Le président de l'Équateur, Daniel Noboa, a signé des décrets exécutifs 147 et 148 à travers lesquels il convoque le référendum et la consultation populaire pour que les citoyens se prononcent sur deux questions de forte impact politique: l'élimination possible de l'interdiction constitutionnelle pour la création de bases militaires étrangères dans le pays et l'appel à une composition constitutionnelle pour rédiger une nouvelle constitution. L'annonce, accompagnée d'une déclaration officielle, marque un virage dans la dynamique institutionnelle du pays et ravive le débat sur les limites de la fonction présidentielle contre la Cour constitutionnelle.
Le décret 147 soutient la question de savoir si l'interdiction doit être éliminée de la constitution de l'installation de bases militaires étrangères ou d'installations à des fins militaires sur le territoire national, ainsi que de donner des installations militaires aux forces étrangères. La proposition comprend la modification partielle de l'article 5 de la Magna Carta, qui établit actuellement catégoriquement que l'Équateur est un territoire de paix et qui interdit ce type d'accords. Si elle est approuvée aux urnes, la norme serait de réformer pour permettre ce type d'alliances militaires.
Pour sa part, le décret 148 convoque une consultation populaire qui demande aux Équats s'ils acceptent d'installer un assemblée constituante.
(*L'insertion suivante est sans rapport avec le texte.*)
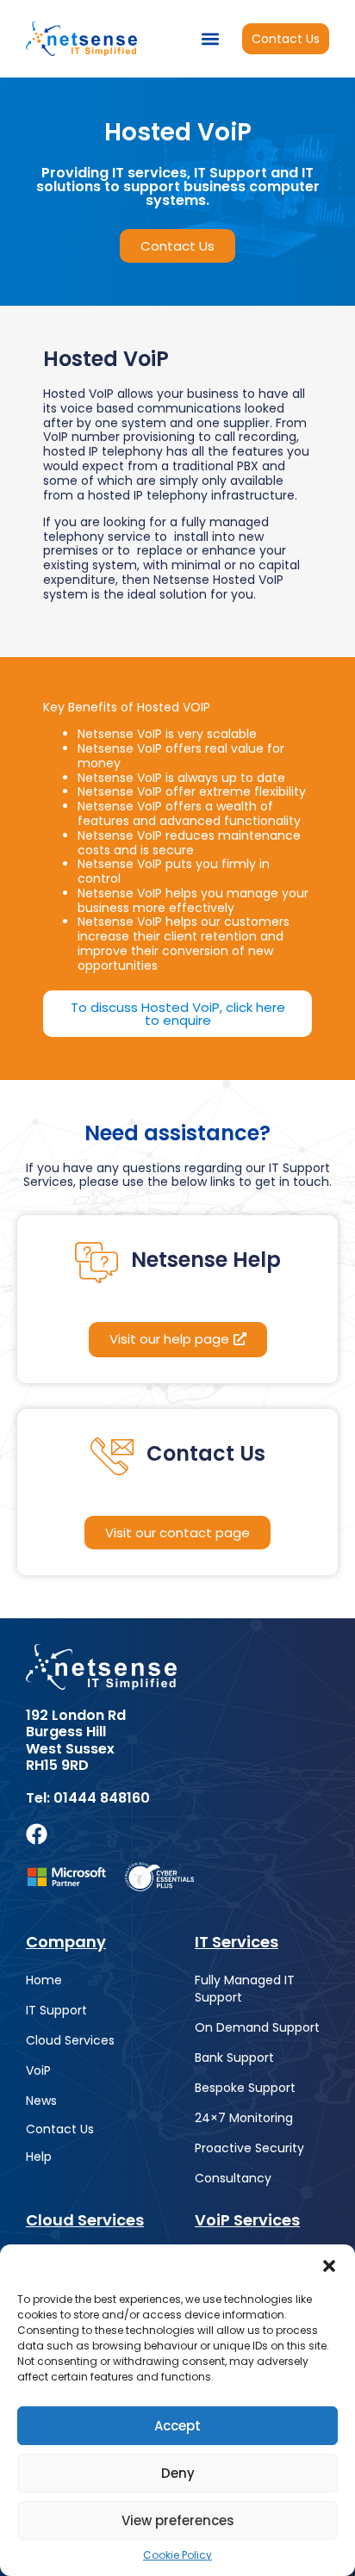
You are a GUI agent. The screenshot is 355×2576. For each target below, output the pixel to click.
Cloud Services (70, 2040)
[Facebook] (36, 1834)
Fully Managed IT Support (245, 1988)
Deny (178, 2473)
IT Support (56, 2010)
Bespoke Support (245, 2087)
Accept (177, 2426)
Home (44, 1980)
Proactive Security (249, 2148)
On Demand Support (257, 2027)
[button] (329, 2266)
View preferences (177, 2520)
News (41, 2100)
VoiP (38, 2070)
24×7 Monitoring (244, 2117)
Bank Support (234, 2057)
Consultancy (233, 2178)
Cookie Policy (177, 2555)
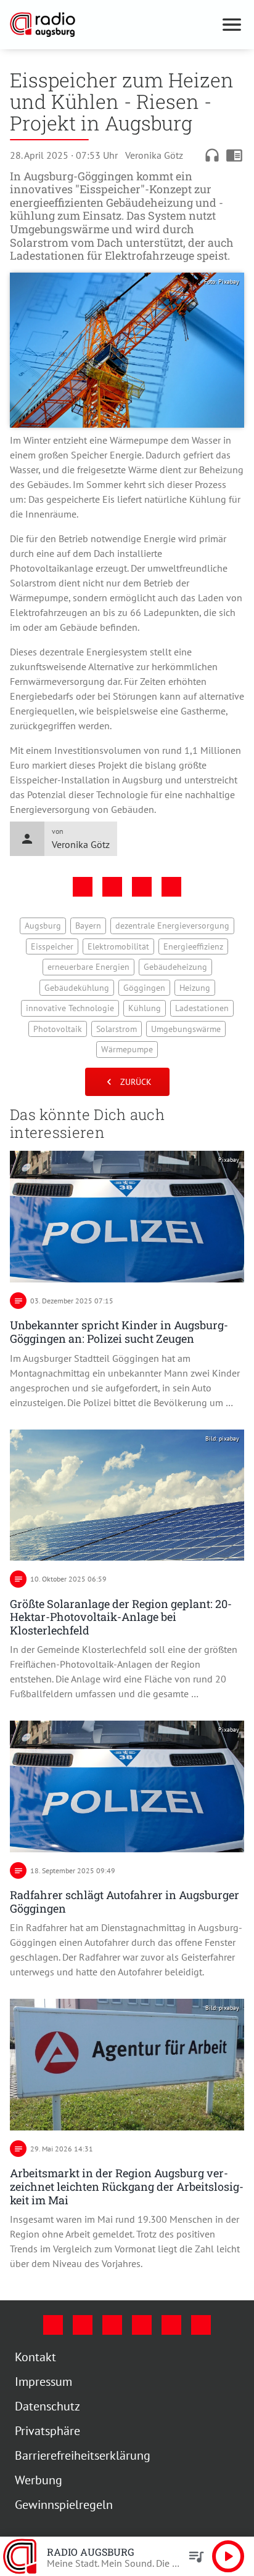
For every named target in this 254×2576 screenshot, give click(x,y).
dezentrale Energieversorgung (172, 925)
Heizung (194, 987)
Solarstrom (116, 1028)
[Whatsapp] (201, 2325)
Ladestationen (202, 1008)
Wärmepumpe (127, 1049)
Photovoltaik (57, 1028)
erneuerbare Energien (88, 966)
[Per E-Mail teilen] (171, 887)
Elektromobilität (118, 946)
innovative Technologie (70, 1008)
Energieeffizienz (193, 946)
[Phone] (171, 2325)
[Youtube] (112, 2325)
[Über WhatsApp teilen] (142, 887)
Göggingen (144, 987)
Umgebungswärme (186, 1028)
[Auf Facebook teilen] (82, 887)
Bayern (88, 925)
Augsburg (43, 925)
Le texte stipule que les représentants constitutifs sont élus par vote populaire, en vertu des règles électorales détaillées dans une loi jointe au décret, avec le mandat de préparer une nouvelle constitution. Le document souligne que cette nouvelle lettre n'entre en vigueur que si elle est approuvée par la suite dans le référendum, qui introduit un double vote: celui qui permet le constituant et qui valide le texte final.

L'élément le plus controversé de cet appel tourne autour du rôle de la Cour constitutionnelle. Selon la pratique établie ces dernières années, chaque consultation populaire doit être auparavant qualifiée par cette agence, qui détermine si les questions répondent aux paramètres de constitutionnalité. Cependant, Noboa a subi dans les récitals des décrets que l'article 444 de la Constitution confère le pouvoir direct d'appeler à la consultation sur une assemblée constituante sans exiger l'approbation du tribunal. Dans les textes, l'exécutif avertit qu'aucun organe de l'État ne peut créer des procédures non écrites ou ajouter des exigences supplémentaires « et plaide pour conditionner le processus à une opinion de constitutionnalité » saperait la démocratie qui réside dans le peuple « .
Avec ce raisonnement, le président cherche à légitimer que la décision d'installer un constituant vient directement du mandat citoyen des urnes, interprétant que la Cour ne peut pas intervenir dans ce processus. Cette lecture contraste avec des précédents tels que celui de 2007, lorsque la Cour suprême de justice (à ce moment-là, il n'y avait pas de cour constitutionnelle actuelle) a approuvé l'appel promu par Rafael Correa. Par conséquent, un débat juridique a été ouvert sur la question de savoir si Noboa « saute » au tribunal ou si, d'autre part, il exerce une attribution expressément reconnue dans la Magna Carta.
Dans la déclaration officielle libérée de Carondelet, Noboa a déclaré que sa décision répondait au principe démocratique de donner aux gens des décisions fondamentales au peuple et que toute tentative d'organismes politisés pour freiner le processus peut ne pas prévaloir sur la volonté populaire. « Le véritable propriétaire de la souveraineté est le peuple », explique le texte. Le président a également déclaré que dans les prochains jours, il émettra un troisième décret pour inclure une question sur le financement des partis politiques.

La réaction du système politique est prévue divisée. Les secteurs exécutifs soutiendront que l'appel renforce la démocratie participative et ouvre la porte à une redéfinition intégrale de l'État, dans un contexte de crise institutionnelle et de sécurité. Les critiques, en revanche, souligneront que le président envahit les pouvoirs de la Cour constitutionnelle et génère un précédent risqué d'interprétation unilatérale de la Magna Carta. La discussion sera non seulement légale, mais politique: pour approuver, l'Équateur se lancera dans un nouveau processus constituant 17 ans seulement après avoir approuvé la constitution de Montecristi.
Le Conseil électoral national, informé par les décrets, doit désormais lancer la procédure prévue dans le Code de la démocratie pour organiser le référendum et la consultation populaire. Cela implique la conception du bulletin de vote, l'établissement du calendrier électoral et la garantie de la logistique afin que les questions soient soumises au vote citoyen. La décision finale incombera aux électeurs, qui doivent prononcer les urnes sur le fait que l'Équateur maintient ou élimine l'interdiction des bases militaires étrangères et si elle commence un processus constituant qui pourrait modifier le cadre institutionnel actuel.